Solyndra: White House Pushes Back As House Republicans Probe Loan Guarantees

House Republicans See Rushed Review In Solyndra Emails

WASHINGTON -- House Republicans on Wednesday charged top administration officials with rushing the review of more than $500 million in loan guarantees for Solyndra, the California-based solar company that recently filed for bankruptcy, so that Vice President Joe Biden could announce their approval at a company event two years ago.

"The documents demonstrate that, when DOE was reviewing the Solyndra guarantee in 2009, it was well aware of the financial problems the deal posed," said Rep. Fred Upton (R-Mich.), chairman of the House Energy and Commerce Committee, during a Wednesday subcommittee hearing on Solyndra. "What the documents also show is that the rush to push out stimulus dollars may have impacted the depth and quality of DOE and OMB's review."

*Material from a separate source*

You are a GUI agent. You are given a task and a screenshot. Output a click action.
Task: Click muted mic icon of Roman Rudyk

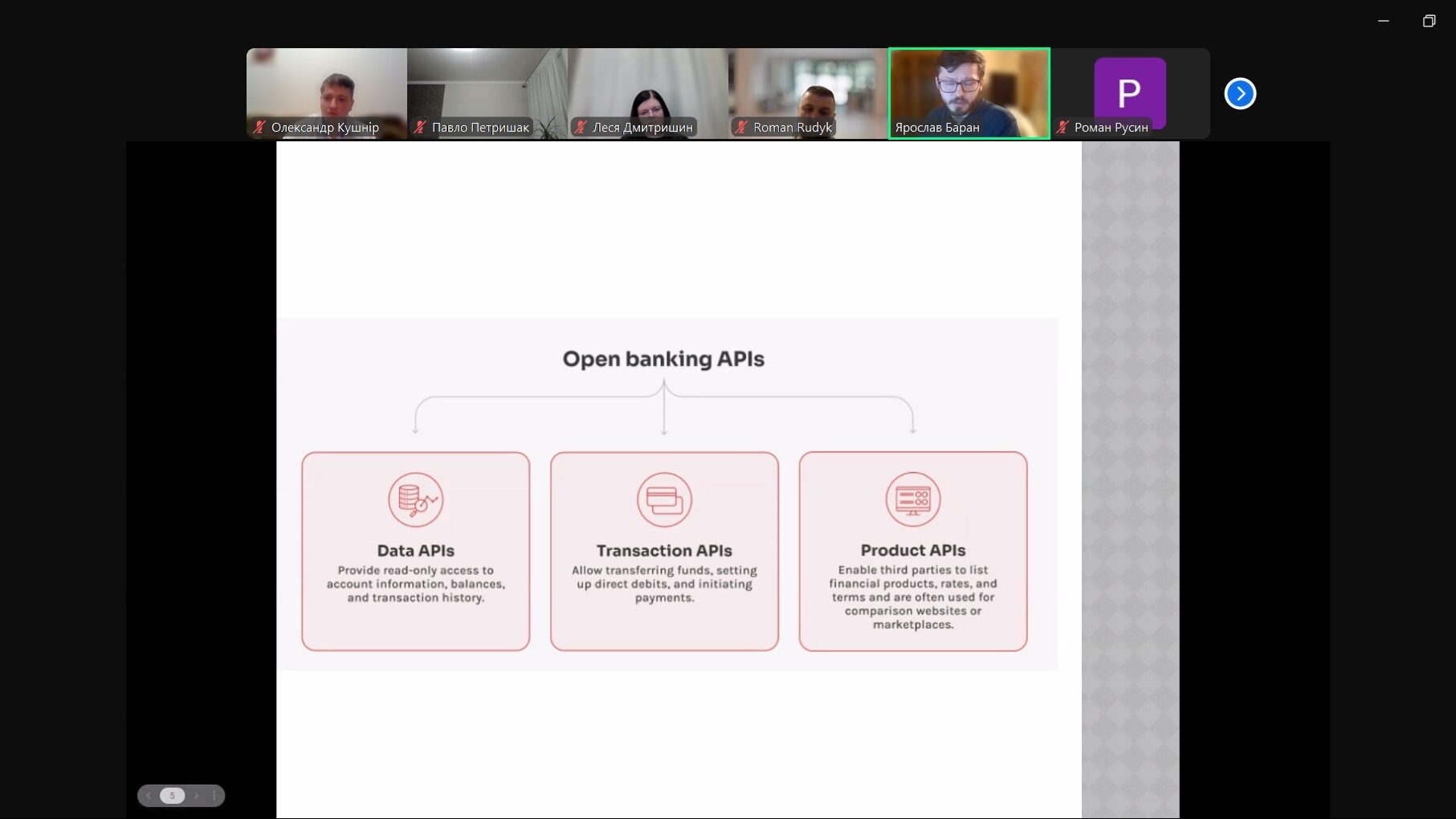(x=741, y=127)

House Republicans point to a series of internal emails that they allege show the administration placed considerable pressure on the Office of Management and Budget and the Energy Department's loan programs office to speed through a decision on financing for Solyndra.

The Obama administration is pushing back against those allegations, with White House spokesman Jay Carney insisting on Wednesday that the White House had not rushed the review of loan guarantees and that the emails reveal little more than a "scheduling decision."

"What the emails make clear is there was urgency to make a decision on a scheduling matter," Carney told a group of reporters on Air Force One. "It is a big proposition to move the president or to put on an event and that sort of thing, so people were simply looking for answers about whether or not people could move forward. ... It had nothing to -- and there is no evidence to the contrary -- nothing to do with anything besides the need to get an answer to make a scheduling decision."

According to the internal emails, which House Republicans have released, one OMB reviewer noted that a credit-rating agency had predicted Solyndra would go belly up by September 2011, almost precisely when it did.

"We have ended up with a situation of having to do rushed approvals on a couple of occasions (and we are worried about Solyndra at the end of the week)," an OMB staffer told Biden's domestic policy adviser in 2009, according to one email. "We would prefer to have sufficient time to do our due diligence reviews and have the approval set the date for the announcement rather than the other way around."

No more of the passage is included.